Wer Biografiearbeit betreibt, kennt viele Lebensrhythmen und -muster, sieht Knotenpunkte, weiß um manche Klage über ein „zu früh“ oder „zu spät“. Konfrontiert mit dieser realen Komplexität, stellt sich oft die Frage: Wie hängt das WAS  eines Lebenslaufs mit seinem WANN genau zusammen? Folgt jeder in der Tiefe vielleicht doch einer schöpferischen Bewegung, die für  seine Selbstverwirklichung und soziale Wirksamkeit gewisse optimale Zeiten und geistige Räume vorgibt? Versucht der Mensch sich unbewusst daran auszurichten? Beurteilen wir zuletzt unser Leben danach, wie sehr wir dieser imaginären Bewegung folgten?

Dr. Karl Hofmann, der Leiter des „Instituts für Kairologie“ bei Augsburg, hat zu diesen Fragen ein für Biografen herausforderndes Buch mit dem Titel KAIROS – NAVIGATOR DER MENSCHLICHEN ZEIT veröffentlicht.
Seine Grundthese lautet: Der Navigator des Menschen ist sein Kairos. Jeder Zeitpunkt sei für uns Menschen ein bedeutungsvoller Moment. Ganz gleich, was wir denken und tun, jeder von uns wolle sich optimal entfalten und auf seinen persönlichen und beruflichen „Wellen“ elegant surfen. Der Kairos steuere die persönliche und geschichtliche schöpferische Dynamik. Hofmann vergleicht ihn mit einem Autonavigator. Wie dieser das GPS voraussetze, so der Kairos ein menschliches Navigationssystem. Hofmann behauptet, dass ein solches existiere. Er nennt es das Global Human Timing System (GHTS).

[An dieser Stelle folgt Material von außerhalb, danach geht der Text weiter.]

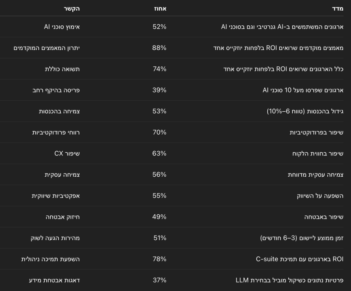Image resolution: width=351 pixels, height=291 pixels.
Task: Select the 39% percentage cell
Action: [159, 90]
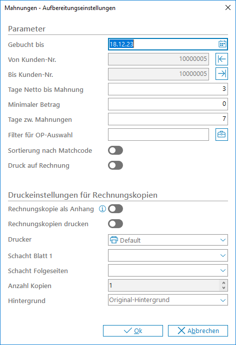Click the printer icon in the Drucker field

coord(114,240)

Das Buch geht davon aus, dass der ursprüngliche und ständig notwendige schöpferische Akt des Menschen darin bestehe, mit sich und seiner Welt in Beziehung zu treten. Erst durch diese Beziehung erhalten Menschen und Dinge für uns Wert und Bedeutung. Genau aber diese Bedeutung ändere sich ständig, aber eben nach einer bestimmten geistigen und zeitlichen Logik, die von den schwer-wiegenden Feldern des menschlichen Navigationssystems bestimmt werde. Der Kairos nun sei der Punkt, in dem sich dieses System und die reale Wirklichkeit des Menschen begegneten. Je mehr der Mensch, aber auch geschichtliche Gemeinschaften auf diesen „Kairos“ aufmerksam seien, desto mehr würden sie ihren Platz im Ganzen einnehmen.

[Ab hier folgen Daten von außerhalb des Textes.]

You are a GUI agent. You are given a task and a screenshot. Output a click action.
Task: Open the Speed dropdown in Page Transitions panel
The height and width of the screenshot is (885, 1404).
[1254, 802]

Durch das Wissen um die innere Bewegung des Kairos bietet sich für Hofmann erstmals die Chance, reale Biografien als mehr oder weniger gelungene Versuche zu betrachten, dem persönlichen und geschichtlichen Kairos gerecht zu werden. Besonders interessant ist in diesem Zusammenhang ein Zweifaches. Zum einen wird aufgezeigt, dass Lebensphasen nicht nur aufeinander aufbauen, sondern insgesamt ein energetisches Netzwerk bilden, sodass sich aus bestimmten früheren Phasen gewisse Wahrscheinlichkeiten für viel spätere ableiten lassen – und umgekehrt. Zum zweiten wird ein revolutionärer wissenschaftlicher Ansatz für die Lösung eines Problems vorgestellt und belegt, das wohl schon alle Biografen beschäftigt hat, nämlich die Frage, wie genau der individuelle Lebensweg verbunden ist mit der Bewegung von Generationen und Epochen.

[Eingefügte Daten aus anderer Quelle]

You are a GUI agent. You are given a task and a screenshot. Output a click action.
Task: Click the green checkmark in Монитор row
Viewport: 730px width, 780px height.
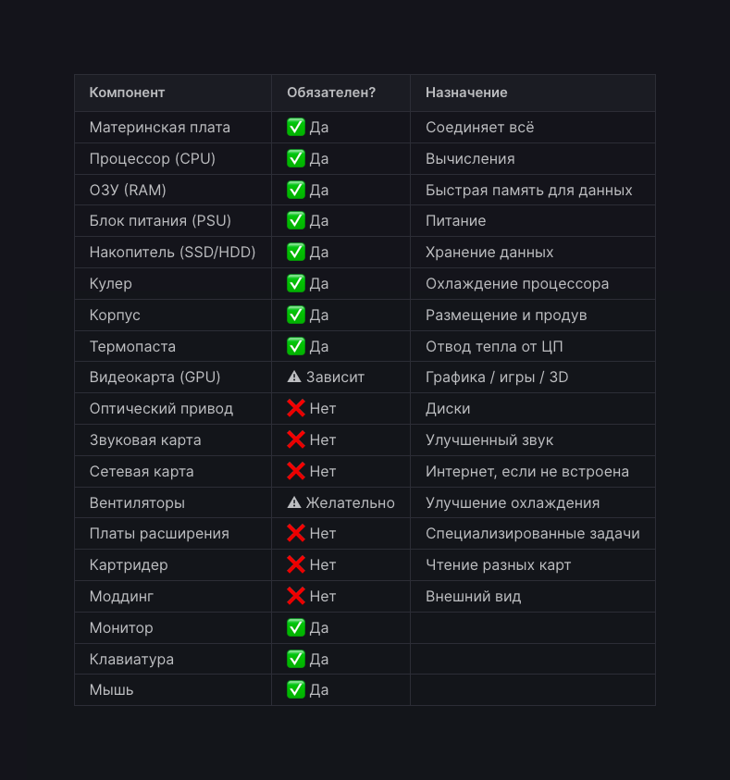click(x=296, y=628)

Das Buch KAIROS eröffnet zweifellos einen neuen und tief gehenden Blickwinkel auf viele für Biografen bekannte Phänomene. Er vermittelt auf der Basis langjähriger Forschungsarbeit zum Teil erstaunliche Einblicke in die menschliche Lebensdynamik und ordnet viele Tatsachen unterschiedlichster Wissenschaften auf neue Weise. Der Inhalt ist anspruchsvoll und verdichtet formuliert. Wer sich aber darauf einlässt, kann für seine Biografiearbeit wertvolle Impulse gewinnen. Das Institut für Kairologie bietet darüber hinaus Kurse an, in denen man trainieren kann, biografische Wirklichkeiten auf den Kairos hin zu deuten.

Das Buch KAIROS. NAVIGATOR DER MENSCHLICHEN ZEIT ist im Hernoul-le-Fin Verlag, Augsburg 2010, in gebundener Form erschienen. Es hat 379 Seiten, kostet 29, 50 Euro und ist unter der ISBN 978-3-933309-99-0 über www.kairologisches-institut.de oder jede Buchhandlung zu beziehen.